AI Image Servers Turned Into Digital Goldmines: The ComfyUI Cryptomining Takeover

In the shadowy corners of the Internet, a new breed of cybercriminal is turning the AI revolution into a lucrative racket. Behind the friendly face of ComfyUI - an open-source, node-based tool beloved by AI image enthusiasts - lurks a growing campaign of hijacked servers, transformed into silent engines of cryptocurrency mining and underground proxy networks.

From Art to Exploitation: How Hackers Seized ComfyUI

ComfyUI, a popular interface for AI image generation, is designed for flexibility - allowing users to add powerful “custom nodes” for new features. But this very extensibility is now its Achilles’ heel. Security researchers have uncovered a sophisticated campaign in which attackers systematically scan cloud providers like AWS, GCP, and Oracle Cloud, hunting for ComfyUI instances left exposed without authentication.

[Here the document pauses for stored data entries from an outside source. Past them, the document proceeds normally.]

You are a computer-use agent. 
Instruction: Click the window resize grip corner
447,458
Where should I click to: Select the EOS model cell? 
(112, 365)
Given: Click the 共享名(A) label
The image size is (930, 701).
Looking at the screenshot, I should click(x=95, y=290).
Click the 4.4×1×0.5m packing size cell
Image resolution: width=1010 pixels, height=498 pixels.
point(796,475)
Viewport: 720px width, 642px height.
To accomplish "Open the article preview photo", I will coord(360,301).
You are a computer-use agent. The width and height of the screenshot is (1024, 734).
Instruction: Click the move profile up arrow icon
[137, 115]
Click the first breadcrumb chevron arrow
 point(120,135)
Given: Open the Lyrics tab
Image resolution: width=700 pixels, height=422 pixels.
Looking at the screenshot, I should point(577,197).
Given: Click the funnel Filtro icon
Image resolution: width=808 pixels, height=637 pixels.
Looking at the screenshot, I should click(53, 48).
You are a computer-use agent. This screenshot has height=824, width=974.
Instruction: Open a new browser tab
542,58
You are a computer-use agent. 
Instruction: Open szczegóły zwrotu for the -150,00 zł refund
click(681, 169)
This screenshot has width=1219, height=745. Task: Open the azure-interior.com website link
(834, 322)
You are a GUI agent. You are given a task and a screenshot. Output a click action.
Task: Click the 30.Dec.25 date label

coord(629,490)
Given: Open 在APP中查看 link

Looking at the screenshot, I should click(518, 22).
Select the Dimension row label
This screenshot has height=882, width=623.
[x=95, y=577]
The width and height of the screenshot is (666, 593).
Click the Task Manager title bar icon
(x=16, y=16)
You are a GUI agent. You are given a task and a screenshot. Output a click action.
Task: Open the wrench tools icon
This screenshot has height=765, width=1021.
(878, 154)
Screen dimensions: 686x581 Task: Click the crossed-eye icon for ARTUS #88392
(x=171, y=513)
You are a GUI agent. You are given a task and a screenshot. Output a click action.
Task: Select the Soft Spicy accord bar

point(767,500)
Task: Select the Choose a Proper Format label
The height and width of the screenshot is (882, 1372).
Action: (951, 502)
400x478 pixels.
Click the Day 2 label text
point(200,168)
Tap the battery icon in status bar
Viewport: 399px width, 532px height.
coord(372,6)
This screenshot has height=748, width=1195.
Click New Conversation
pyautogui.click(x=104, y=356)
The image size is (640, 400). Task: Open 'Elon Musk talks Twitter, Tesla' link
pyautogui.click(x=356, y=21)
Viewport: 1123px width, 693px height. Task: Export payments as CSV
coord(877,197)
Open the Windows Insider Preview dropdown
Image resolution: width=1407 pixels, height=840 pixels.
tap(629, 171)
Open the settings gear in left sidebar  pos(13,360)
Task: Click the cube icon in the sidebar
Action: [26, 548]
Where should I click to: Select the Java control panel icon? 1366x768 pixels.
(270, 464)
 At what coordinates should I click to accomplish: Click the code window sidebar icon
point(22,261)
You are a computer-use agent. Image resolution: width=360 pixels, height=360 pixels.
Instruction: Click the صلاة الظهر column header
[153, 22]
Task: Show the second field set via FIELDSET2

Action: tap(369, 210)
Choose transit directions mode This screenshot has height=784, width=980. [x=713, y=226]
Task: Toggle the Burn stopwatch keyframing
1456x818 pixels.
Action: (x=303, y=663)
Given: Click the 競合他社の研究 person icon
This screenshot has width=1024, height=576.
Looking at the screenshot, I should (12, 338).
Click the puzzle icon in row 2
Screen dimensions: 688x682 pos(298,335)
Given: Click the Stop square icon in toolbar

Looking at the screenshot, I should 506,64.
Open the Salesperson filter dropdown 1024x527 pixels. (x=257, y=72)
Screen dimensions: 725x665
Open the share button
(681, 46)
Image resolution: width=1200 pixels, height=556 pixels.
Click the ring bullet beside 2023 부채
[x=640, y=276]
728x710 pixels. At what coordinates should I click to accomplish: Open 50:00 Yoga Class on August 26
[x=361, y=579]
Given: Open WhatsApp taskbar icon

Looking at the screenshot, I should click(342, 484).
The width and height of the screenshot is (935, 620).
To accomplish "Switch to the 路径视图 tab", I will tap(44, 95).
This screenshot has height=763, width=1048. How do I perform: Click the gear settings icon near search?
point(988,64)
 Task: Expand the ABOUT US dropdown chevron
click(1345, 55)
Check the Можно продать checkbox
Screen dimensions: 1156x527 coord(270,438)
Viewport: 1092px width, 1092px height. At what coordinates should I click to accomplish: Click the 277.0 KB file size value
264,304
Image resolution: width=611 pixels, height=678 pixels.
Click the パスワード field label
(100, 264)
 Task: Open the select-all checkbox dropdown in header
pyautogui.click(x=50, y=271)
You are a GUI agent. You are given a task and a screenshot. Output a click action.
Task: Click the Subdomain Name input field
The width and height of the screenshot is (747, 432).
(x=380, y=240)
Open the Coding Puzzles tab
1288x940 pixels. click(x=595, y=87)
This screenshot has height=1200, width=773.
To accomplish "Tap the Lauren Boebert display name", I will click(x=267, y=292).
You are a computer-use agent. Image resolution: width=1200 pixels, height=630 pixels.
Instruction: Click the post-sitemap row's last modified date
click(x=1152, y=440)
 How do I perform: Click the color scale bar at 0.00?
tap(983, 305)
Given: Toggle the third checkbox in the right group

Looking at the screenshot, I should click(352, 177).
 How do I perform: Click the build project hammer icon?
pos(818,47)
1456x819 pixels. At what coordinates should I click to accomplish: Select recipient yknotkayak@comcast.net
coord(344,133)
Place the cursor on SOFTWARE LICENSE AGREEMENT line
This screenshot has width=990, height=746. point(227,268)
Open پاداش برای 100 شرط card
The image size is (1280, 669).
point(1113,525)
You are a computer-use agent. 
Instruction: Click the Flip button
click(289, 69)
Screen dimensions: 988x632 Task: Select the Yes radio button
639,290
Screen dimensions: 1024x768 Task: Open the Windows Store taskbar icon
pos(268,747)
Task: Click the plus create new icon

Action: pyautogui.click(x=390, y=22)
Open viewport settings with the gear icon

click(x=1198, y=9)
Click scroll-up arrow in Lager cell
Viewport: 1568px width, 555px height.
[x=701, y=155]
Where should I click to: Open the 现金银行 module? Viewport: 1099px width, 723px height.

The hackers’ toolkit is both simple and effective. First, lightweight scripts sweep the Internet for live ComfyUI endpoints. Once a target is found, a purpose-built Python scanner probes for nodes capable of running arbitrary Python code. If found, the attacker injects a malicious workflow, instantly gaining remote code execution - no zero-day required. Even if the most dangerous nodes are absent, the attackers can install their own backdoor node using ComfyUI’s built-in manager functions.

Fileless Malware and Persistent Threats

The real magic begins once a server is compromised. The attackers deploy “Ghost,” a multi-component malware loader that installs XMRig and lolMiner for Monero and Conflux mining, respectively. To avoid leaving a trace, the malware executes directly in memory (a fileless technique), and, if granted root, hides itself using a custom Linux rootkit. The system’s watchdogs are no match - backup copies, hidden directories, and tamper-proof flags ensure the mining and proxy operations survive reboots and manual cleaning attempts.

But cryptomining is only half the scheme. Each hijacked server also joins a Hysteria-based proxy botnet, masquerading as legitimate HTTPS traffic. These proxy nodes are managed centrally, with unique IDs and detailed hardware stats logged in a Flask-powered dashboard. The criminal operators can resell proxy access or use it to mask further attacks, creating a self-sustaining, monetizable network.

Wider Implications and Defensive Moves

This campaign illustrates a dangerous convergence: the AI community’s hunger for fast, flexible tools is being weaponized by cybercriminals with minimal effort. As the attackers’ tools evolve, defenders must treat platforms like ComfyUI as production-grade software. Internet exposure without strong authentication is a ticking time bomb. Admins are urged to disable risky custom nodes, monitor for suspicious additions or unexplained mining traffic, and review workflows for signs of compromise.

The hijacking of ComfyUI servers is a stark warning: in the rush to harness AI’s creative power, security can’t be an afterthought. As cybercriminals adapt, so must the guardians of digital infrastructure - before the next gold rush leaves even more machines digging for someone else’s fortune.

WIKICROOK

• Remote Code Execution (RCE): Remote Code Execution (RCE) is when an attacker runs their own code on a victim’s system, often leading to full control or compromise of that system.
• Fileless Malware: Fileless malware is malicious software that runs in a computer’s memory, avoiding disk storage and making it difficult for traditional security tools to detect.
• Rootkit: A rootkit is stealthy malware that hides itself on a device, allowing attackers to secretly control the system and evade detection.
• Proxy Botnet: A proxy botnet is a group of hijacked devices used by attackers to relay malicious activity and conceal their real identities.
• GPU Mining: GPU mining leverages graphics cards to efficiently solve complex calculations for cryptocurrency, offering advantages in speed and energy use over CPU mining.